But, apparently, they didn't feel that the governments should get involved with 'cleaning things up' as this would interfere with the individuals rights.

It was in Great Britain, in Manchester and such cities, were the urban hygienist movement  got rolling, because it was understood that healthy workers made good workers (and good soldiers).

Individual rights came second to the general good with these English.


Kind of ironic, really, if you think about it.

In Montreal, the issues around tainted water supply and sanitation ushered in the modern welfare state, at least according to some scholars.


Using primary sources allows students to learn history from the inside out.

So does genealogical research.

A few years ago, I purchased and read the book, The Age of Light, Soap, Water and by Mariane Valverde, but there was little in this book that  I didn't already know.

I had been researching the background to the Nicholson Family Letters for my books Threshold Girl and Diary of a Confirmed Spinster, books that take place in the 1910 era.

In 1904 and 1909 there were typhoid epidemic in Montreal.

 Norman Nicholson, the family patriarch, who had contracted typhoid in 1896, wrote in one letter that he was afraid to drink the water anywhere, including up in the Bush in La Tuque where he was working.

Once bitten, twice shy.

Macdonald College, way out at the tip of the island in Ste. Anne de Bellevue, where Flora Nicholson studied to be a teacher in 1911/12, had put in a well in 1909/1910.

Before that, for three years, they had been using river water.

Ste.
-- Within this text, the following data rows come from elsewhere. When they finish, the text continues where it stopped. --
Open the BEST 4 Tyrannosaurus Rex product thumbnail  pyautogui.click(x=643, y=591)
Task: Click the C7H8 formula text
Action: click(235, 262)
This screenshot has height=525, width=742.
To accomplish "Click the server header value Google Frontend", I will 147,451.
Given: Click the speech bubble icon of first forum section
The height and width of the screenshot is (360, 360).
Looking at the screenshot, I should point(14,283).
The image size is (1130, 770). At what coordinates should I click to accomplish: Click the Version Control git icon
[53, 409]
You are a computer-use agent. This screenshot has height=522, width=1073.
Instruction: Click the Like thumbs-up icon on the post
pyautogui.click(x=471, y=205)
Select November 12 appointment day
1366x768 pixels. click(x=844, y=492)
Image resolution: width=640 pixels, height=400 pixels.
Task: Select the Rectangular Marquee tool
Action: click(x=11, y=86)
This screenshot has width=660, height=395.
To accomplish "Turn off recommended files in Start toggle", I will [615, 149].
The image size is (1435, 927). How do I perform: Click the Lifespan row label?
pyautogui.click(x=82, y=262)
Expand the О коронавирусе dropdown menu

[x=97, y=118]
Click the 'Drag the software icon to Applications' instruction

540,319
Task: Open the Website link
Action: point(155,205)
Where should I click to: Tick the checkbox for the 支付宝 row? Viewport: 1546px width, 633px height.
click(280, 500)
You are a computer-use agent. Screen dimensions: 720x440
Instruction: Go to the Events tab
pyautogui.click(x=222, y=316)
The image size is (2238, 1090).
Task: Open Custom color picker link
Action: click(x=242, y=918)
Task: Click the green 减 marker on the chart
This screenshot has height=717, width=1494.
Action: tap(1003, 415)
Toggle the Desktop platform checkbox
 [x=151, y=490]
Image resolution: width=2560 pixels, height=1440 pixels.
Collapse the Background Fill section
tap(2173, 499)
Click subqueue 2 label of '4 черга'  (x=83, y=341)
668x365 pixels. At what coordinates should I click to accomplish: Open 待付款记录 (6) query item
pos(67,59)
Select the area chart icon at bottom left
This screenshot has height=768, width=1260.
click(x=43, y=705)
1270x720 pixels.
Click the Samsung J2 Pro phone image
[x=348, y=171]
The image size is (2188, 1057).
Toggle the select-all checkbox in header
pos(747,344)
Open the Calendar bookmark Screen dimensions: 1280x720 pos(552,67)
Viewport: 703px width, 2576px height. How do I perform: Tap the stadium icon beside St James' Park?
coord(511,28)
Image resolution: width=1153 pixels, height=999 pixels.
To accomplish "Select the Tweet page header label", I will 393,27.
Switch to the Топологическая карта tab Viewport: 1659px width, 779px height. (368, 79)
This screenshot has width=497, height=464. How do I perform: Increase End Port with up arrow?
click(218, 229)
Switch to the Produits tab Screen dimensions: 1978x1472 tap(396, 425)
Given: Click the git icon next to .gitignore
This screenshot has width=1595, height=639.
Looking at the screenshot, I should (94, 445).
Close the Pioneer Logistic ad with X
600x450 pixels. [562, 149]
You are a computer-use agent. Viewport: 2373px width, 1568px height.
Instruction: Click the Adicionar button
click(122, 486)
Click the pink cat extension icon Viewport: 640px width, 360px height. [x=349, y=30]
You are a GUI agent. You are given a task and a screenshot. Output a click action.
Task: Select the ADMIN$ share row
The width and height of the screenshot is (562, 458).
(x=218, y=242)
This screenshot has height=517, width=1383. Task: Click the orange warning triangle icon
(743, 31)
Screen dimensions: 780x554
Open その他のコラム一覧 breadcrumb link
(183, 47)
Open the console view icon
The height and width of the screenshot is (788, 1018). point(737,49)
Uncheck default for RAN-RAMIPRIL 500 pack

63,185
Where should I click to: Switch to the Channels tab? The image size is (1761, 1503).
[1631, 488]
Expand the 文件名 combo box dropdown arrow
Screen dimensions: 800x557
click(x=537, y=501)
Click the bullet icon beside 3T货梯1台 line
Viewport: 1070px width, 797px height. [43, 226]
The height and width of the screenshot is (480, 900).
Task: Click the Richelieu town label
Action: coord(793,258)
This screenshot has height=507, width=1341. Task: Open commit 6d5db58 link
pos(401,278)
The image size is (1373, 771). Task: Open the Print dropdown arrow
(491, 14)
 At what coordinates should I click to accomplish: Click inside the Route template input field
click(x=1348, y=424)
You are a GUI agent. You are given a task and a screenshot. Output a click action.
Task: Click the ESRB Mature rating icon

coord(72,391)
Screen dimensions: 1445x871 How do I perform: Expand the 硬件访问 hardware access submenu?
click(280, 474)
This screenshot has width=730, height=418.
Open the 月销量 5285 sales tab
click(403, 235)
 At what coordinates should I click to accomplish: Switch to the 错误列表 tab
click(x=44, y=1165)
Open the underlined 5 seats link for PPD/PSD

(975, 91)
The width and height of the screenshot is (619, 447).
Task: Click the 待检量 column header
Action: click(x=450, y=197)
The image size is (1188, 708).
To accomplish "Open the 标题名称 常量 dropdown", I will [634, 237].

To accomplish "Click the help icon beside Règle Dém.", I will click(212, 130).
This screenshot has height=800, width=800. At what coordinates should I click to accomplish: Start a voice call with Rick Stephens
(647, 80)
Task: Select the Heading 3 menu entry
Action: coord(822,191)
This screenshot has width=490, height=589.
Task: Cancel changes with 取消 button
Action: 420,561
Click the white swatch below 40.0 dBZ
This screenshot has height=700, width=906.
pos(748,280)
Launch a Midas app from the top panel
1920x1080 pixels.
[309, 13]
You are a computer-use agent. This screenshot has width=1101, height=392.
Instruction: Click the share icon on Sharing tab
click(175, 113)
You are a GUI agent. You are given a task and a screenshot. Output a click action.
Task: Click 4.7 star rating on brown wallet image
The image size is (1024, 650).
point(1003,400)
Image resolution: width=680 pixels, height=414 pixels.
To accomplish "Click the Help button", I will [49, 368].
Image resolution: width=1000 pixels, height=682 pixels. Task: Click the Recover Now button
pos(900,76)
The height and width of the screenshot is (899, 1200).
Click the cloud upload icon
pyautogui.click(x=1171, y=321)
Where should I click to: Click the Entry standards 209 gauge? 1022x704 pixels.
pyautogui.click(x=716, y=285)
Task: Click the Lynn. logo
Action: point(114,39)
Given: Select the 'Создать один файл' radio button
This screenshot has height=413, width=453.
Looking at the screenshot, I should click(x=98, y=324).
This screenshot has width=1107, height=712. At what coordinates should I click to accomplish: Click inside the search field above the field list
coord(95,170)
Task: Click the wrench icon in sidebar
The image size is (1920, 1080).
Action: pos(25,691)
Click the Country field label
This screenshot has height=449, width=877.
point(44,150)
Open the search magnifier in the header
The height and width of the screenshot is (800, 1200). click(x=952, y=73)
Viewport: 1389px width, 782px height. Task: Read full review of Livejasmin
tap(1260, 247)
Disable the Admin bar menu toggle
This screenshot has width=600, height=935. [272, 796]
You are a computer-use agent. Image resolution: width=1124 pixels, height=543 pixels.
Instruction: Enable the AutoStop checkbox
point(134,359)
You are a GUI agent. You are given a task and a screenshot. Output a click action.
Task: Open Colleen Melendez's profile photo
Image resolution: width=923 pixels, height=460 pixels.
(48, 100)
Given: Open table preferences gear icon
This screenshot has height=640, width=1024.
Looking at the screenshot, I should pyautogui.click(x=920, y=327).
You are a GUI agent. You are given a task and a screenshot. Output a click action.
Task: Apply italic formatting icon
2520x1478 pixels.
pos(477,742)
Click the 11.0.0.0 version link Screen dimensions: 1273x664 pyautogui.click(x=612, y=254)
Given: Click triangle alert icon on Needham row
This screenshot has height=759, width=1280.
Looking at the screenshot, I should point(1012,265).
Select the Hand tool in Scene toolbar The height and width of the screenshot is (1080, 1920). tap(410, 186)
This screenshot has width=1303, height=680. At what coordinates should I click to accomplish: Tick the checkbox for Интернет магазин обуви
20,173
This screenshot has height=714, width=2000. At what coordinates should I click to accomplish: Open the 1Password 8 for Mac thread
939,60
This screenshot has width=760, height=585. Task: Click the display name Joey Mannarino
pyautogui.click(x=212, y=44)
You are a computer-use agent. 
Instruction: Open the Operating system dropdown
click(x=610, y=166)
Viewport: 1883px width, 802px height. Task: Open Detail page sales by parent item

Anne was far away from where Montreal dumped its sewage but there were fears (real or imagined) about the quality of the water out there.

Herbert Ames, the Privy Man, who wrote The City Below the Hill, revealing how many Urban Montrealers still used outdoor toilets in 1897.

But with Protestants, like the Nicholsons, in that era, the concept of cleanliness got mixed up with the concept of godliness.

That's why I opened Threshold Girl with this quote from a 1911 issue of Food and Cookery Magazine.

"Give us a healthy home, where the homely virtues prevail, where the family basks in purity and peace."

The Nicholsons were a wonderful and  devoted family  who loved their fine home, Tighsolas, but their closets held skeletons too. Plenty of them.

When I wrote Milk and Water, about by French Canadian ancestors in 1927 Montreal, I discovered even more about the place where ideas about hygiene and values intersect. (It's a very complicated place.)

1927 was the year of another typhoid epidemic in the City, caused by tainted milk this time.

It was also a year of many scandals, one of which was the Montreal Water and Power Purchase, where a rich industrialist, Lorne Webster, flipped said company in a few days for a $4,000,000 profit.

The City of Montreal bought the private company in 1927 to control the water supply to their newly annexed suburbs.

My grandfather, Jules Crepeau, Director of City Services, was made a scapegoat  for this fiasco and he was forced to retire in 1930.

Jules was a 42 year old veteran of City Hall, who had started out as a messenger boy in the Sanitation Department in the 1880's.

The Art Deco Facade of the Public Bath on Amherst opened in 1927. Montreal had 16 such baths in the era.

Milk and Water explores the different values of French Canadians and English Canadians in 1927, the era of American Prohibition.

One key  area where values diverged was with this Hygienist movement. French Canadians were wary of the movement for reasons centered around class, ethnicity and religion.

My grandfather was on the City Clean Up Committee and he is quoted in the newspaper as saying "You can't force people to be clean."